Étude d’une réactivation systémique

« Le trauma n’est pas un souvenir. C’est une trace biologique en attente de son signal. »

ENGRAMME est une série née d’une réactivation traumatique survenue en février 2026. Pendant environ trente jours, le présent a été saturé par un signal parasite rendant la réalité indiscernable de la mémoire. Cette page rassemble les images, le protocole et les axes d’analyse issus de cette traversée.

Le Protocole

En février 2026, un événement vieux de vingt ans a rompu sa mise en quarantaine.
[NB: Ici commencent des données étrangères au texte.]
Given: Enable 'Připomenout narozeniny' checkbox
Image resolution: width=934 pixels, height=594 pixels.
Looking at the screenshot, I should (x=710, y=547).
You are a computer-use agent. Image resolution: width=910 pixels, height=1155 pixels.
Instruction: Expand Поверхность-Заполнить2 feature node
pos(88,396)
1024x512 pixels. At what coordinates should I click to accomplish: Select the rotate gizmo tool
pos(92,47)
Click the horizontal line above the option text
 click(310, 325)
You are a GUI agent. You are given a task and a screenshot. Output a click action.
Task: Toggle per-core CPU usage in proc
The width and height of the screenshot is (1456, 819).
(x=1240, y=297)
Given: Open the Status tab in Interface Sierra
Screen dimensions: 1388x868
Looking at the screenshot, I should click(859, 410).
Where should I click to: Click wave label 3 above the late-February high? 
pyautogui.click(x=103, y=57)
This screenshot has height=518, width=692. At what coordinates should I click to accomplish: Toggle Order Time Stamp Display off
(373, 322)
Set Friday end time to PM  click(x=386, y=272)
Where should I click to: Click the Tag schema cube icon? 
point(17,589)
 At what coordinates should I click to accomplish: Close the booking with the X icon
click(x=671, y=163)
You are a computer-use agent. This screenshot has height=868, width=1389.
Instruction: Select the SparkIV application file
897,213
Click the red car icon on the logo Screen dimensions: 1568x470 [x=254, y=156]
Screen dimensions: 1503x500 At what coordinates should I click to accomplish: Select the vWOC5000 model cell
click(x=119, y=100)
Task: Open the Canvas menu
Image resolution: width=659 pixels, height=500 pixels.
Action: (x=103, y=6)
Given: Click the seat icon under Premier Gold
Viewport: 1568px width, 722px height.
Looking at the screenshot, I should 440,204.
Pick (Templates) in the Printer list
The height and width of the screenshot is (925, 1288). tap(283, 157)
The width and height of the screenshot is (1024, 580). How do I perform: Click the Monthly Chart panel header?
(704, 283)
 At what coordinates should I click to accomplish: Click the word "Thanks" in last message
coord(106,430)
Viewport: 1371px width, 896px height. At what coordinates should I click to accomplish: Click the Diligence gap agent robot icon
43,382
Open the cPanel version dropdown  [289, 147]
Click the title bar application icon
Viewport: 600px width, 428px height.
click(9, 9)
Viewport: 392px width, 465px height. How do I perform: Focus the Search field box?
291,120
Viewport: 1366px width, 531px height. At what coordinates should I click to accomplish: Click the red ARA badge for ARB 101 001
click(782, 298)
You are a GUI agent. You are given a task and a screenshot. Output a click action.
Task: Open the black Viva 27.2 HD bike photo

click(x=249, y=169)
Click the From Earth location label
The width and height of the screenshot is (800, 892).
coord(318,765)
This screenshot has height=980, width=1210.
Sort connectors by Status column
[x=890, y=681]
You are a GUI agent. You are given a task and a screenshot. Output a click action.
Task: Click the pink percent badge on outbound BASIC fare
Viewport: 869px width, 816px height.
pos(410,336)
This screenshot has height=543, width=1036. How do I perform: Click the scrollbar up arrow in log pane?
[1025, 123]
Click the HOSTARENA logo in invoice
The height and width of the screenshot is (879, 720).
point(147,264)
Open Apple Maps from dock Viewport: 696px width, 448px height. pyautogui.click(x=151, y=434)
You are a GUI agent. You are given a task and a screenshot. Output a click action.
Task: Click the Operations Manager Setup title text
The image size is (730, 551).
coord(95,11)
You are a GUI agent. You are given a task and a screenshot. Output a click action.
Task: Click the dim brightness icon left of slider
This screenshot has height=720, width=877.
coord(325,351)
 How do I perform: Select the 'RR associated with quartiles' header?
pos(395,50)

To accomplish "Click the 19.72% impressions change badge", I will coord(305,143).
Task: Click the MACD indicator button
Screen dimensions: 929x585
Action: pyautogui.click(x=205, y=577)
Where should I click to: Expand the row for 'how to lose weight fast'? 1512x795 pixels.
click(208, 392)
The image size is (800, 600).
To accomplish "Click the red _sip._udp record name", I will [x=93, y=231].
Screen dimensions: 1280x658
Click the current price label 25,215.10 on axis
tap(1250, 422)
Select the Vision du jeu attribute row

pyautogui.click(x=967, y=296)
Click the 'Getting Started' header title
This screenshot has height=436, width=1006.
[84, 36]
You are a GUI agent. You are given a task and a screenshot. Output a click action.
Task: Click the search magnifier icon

Ce que la psychologie nomme reviviscence s’est manifesté comme une effraction totale. Le corps et l’esprit ont été instantanément replongés dans la géographie physique du trauma initial. Pendant près de trente jours, le présent s’est trouvé saturé, par vagues, d’un signal parasite. La réalité et la mémoire ont cessé d’obéir à une frontière stable.

Pour tenir, j’ai dû devenir mon propre sujet d’étude.

Cette série constitue le journal de bord de cette crise. Elle documente le passage d’un état de submersion à une tentative de reprise de contrôle par l’analyse clinique. L’art y devient un microscope. Le modèle IFS, une boussole. Ensemble, ils servent à cartographier la fragmentation de la conscience, ses mécanismes de défense, ses points de rupture, ses tentatives de réorganisation.

Pourquoi cette série existe

ENGRAMME existe pour donner une forme visible à une réactivation traumatique et à ses mécanismes. En portant cette expérience dans le champ de l’image, de l’analyse et du langage, la série transforme une crise en objet d’observation. Elle ouvre un espace où la trace devient lisible, où la fragmentation devient cartographiable, où l’intime atteint une portée collective. Partager ce travail revient à faire de l’art un instrument de connaissance, de transmission et de reprise d’autorité.

Note finale

Cette série ne cherche pas à illustrer un souvenir. Elle observe une réactivation, ses formes, ses parasites, ses architectures internes.